I cherry picked from part 2, Real-World Automation Testing. I was only really interested in how to write automated tests for the DOM and JQuery and how to write ‘Integration’ tests. Other chapters included how to write tests for Node.js, Express and two versions of AngularJS. The DOM and JQuery chapter was excellent showing me exactly how to take advantage of test doubles to write fully tested JavaScript without having to fire up a browser, resulting in something I can make immediate use of.

The Integrate and Test End-to-End chapter, which describes how to use Protractor, was almost enough to encourage me to abandon Java (Selenium) for System Tests and move to JavaScript. However, while looking at the latest version of Selenium, there are some other things I want to investigate first.

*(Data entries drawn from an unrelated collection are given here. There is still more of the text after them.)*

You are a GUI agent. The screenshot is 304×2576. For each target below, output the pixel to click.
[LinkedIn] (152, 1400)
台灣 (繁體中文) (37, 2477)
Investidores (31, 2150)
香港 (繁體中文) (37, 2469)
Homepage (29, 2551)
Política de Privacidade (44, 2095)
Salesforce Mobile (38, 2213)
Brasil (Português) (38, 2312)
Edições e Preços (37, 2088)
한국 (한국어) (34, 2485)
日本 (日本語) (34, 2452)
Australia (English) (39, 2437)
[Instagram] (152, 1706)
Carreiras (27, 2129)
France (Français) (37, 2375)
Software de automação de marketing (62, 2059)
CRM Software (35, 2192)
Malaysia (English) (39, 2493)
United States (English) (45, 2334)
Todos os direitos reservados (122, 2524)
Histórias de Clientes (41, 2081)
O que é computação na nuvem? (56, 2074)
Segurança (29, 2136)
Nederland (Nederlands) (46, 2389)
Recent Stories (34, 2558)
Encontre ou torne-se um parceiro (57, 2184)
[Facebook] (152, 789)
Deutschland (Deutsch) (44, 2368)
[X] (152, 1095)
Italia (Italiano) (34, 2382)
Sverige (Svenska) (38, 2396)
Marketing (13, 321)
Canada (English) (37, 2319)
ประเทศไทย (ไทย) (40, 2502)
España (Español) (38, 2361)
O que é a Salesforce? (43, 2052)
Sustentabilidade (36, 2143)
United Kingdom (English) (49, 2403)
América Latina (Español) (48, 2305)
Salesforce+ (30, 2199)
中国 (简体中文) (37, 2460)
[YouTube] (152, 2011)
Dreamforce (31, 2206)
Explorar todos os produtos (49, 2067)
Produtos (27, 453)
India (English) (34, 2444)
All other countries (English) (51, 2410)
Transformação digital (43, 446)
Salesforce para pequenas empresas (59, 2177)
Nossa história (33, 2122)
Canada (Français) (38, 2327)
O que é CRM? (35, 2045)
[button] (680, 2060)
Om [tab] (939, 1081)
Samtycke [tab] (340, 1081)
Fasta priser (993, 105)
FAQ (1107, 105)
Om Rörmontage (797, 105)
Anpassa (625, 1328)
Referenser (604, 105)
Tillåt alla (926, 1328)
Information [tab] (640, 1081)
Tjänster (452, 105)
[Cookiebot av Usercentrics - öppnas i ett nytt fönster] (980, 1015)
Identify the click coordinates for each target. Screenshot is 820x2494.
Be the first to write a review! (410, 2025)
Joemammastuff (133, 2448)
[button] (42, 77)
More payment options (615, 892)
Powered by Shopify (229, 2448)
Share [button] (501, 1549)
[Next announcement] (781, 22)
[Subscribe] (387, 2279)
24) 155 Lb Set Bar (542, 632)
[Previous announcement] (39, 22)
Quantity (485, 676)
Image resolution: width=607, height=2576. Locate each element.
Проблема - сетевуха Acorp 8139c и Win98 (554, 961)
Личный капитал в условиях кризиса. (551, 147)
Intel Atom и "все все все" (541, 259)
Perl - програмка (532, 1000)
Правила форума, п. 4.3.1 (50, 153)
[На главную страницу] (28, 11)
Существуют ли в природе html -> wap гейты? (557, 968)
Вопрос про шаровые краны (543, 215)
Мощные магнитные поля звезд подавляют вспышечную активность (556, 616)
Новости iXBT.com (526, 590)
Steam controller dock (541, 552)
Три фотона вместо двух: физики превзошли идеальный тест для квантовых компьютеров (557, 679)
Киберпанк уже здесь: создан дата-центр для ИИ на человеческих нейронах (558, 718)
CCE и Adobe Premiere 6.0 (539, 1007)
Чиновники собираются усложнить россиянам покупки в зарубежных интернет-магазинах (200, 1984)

The final chapter, Test-Drive Your Apps is the equivalent of Pink Floyd playing Run Like Hell at the end after Comfortably Numb. It’s still good, but is really there to help you wind down from the climax and could just as easily have been omitted, but it would feel a bit odd if it was.

If there was one more thing I could get from this book it would be how to send test and coverage results to SonarQube.

If you want to use JavaScript, intend to use JavaScript or are forced to use JavaScript, get this book and automated the testing of your JavaScript.